Vacaciones marítimas, vacaciones marineras. Saint Andrews se encuentra en la boca de la Bahía de Fundy, cuyas aguas abundan en ballenas a la
entrada del otoño. En barco vamos a verlas. Tony, el biólogo que nos acompaña, despliega una mapa encima de
la neverita de las cervezas y nos explica la razón por la cual las ballenas
itineran hacia la costa. Entre
el acento cerrado de Nuevo Brunswick y los tecnicismos, me entero de la mitad. Lo esencial, creo, es esto: la
especial idoneidad de la zona para ver estos enormes mamíferos está relacionada con
sus célebres mareas, la más altas del mundo (entre quince y veinte metros marcan
la distancia entre pleamar y bajamar). Los muchos millones de toneladas de agua
que entran en el estuario arrastran bancos inmensos de pececillos que acaban en el
vientre de las ballenas. Que vienen por la comida, vaya. Pero
ya llevamos una hora y media rebotando sobre las aguas y no hemos visto ni medio cetáceo. De
repente el capitán avista un bulto y dirige nuestra mirada al frente. Un chorro de agua, como el penacho de vapor que expulsa una olla a presión,
se alza varios metros antes de derrumbarse sobre el mar. Por el humo se conoce el
fuego, y por el espiráculo la
ballena.
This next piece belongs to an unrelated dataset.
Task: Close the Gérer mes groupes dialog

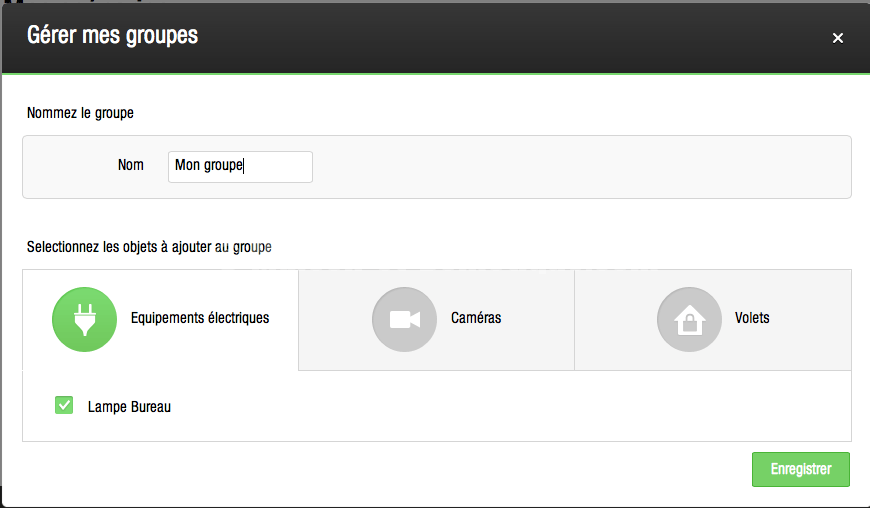Action: tap(838, 38)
Todos nos apelotonamos en la proa de la embarcación. Pasan
unos minutos. De súbito la sección de un lomo ovalado, de un azul oscuro y metálico, emerge parsimoniosamente, enseñando una pequeña aleta que parece en
desproporción con el resto cuerpo. Todo dura unos segundos. Y ya está. Lo vemos
varias veces, en intervalos de cinco, quizá diez minutos. Es un poco
decepcionante, la verdad.
Tony nos asegura estar en presencia de una, o incluso dos, ballenas finn, el
segundo animal más grande del planeta. Pero su rítmica y tranquila ascensión para
tomar aire no esponja nuestro corazón. Nada de esos atléticos saltos de
espalda, con su correspondiente salpicadura, que aparecen en los
folletos; tampoco la espectacular cola, enorme abanico de los mares, sumergiéndose
majestuosa en el agua. Nos ha tocado una ballena pudorosa que solo enseña un poco el lomo. Para entonces M y
yo estamos mareados y con ganas de volver. Oh, Leviatán, siempre dando menos de lo que prometes.